Immune landscape and TAM density in endometrial cancer: implications for immune checkpoint inhibitors efficacy

Abstract

Abstract Background Although immune checkpoint inhibitors (ICI) have demonstrated their efficacy in endometrial cancer (EC), mismatch repair deficient/microsatellite instability high (MMRd/MSI-H) and mismatch repair proficient/ microsatellite stable (MMRp/MSS) tumors present different sensitivity profiles to ICI. Moreover, a third of patients with MMRd/MSI-H tumors present primary resistance to ICI alone. We aimed to characterize dissimilarities in the tumor immune microenvironment of ICI-treated MMRd/MSI-H vs MMRp/MSS EC, and to identify possible mechanisms of resistance. Methods EC patients treated with ICI in 6 French comprehensive cancer centers were identified and classified as ICI-Responders or Non-Responders based on best objective response. A seven-color multi-immunofluorescence staining (CD20, CD4, CD8, FoxP3, CD68, CK, DAPI) was performed on sections from archival formalin-fixed paraffin-embedded primary tumors. Cell densities and spatial proximity were analyzed using inForm software. T/B lymphoid aggregates (LA) and Tertiary Lymphoid Structures (TLS) were separately quantified. Microsatellite status, presence of LA/TLS and immune cell densities were correlated to response to treatment. Results Twenty-one MMRd/MSI-H and 12 MMRp/MSS tumors were analyzed. We observed more MMRd/MSI-H tumors with LA/TLS compared to MMRp/MSS cases: 81% vs 17%, p = < 0.001. There were more CD8 + T effector cells in the vicinity of B cells in MMRd/MSI-H tumors compared to MMRp/MSS tumors (1.26 [0-3.40] vs 0.49 [0-1.86], p = 0.017), suggesting cooperation between effector T cells and B cells in MMRd/MSI-H tumors. No differences were shown in terms of the presence of LA/TLS and the subsequent response to ICI in EC (p = 0.400). Using a multivariate logistic regression model, we found that a low density of CD68+ tumor-associated macrophages (TAMs) in the stroma, was associated with response to ICI in EC (Odds Ratio (OR) = 11.67, CI95 [1.69-237.45], p = 0.033) and showed good accuracy in predicting response to ICI in the whole cohort (AUC = 0.75, 95% CI [0.59–0.91]).
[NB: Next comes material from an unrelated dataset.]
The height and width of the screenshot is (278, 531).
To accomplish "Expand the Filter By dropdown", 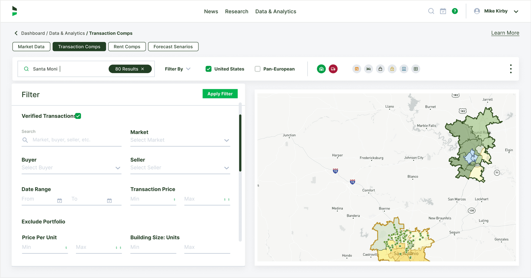I will coord(178,69).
Conclusions We provide a comprehensive characterization of the immune landscape in EC patients treated with ICIs. The distinct immune infiltrate patterns observed in MMRd/MSI-H and MMRp/MSS tumors, coupled with the significant negative association between TAM density and ICI response, underscore the potential of immune components as predictive biomarkers.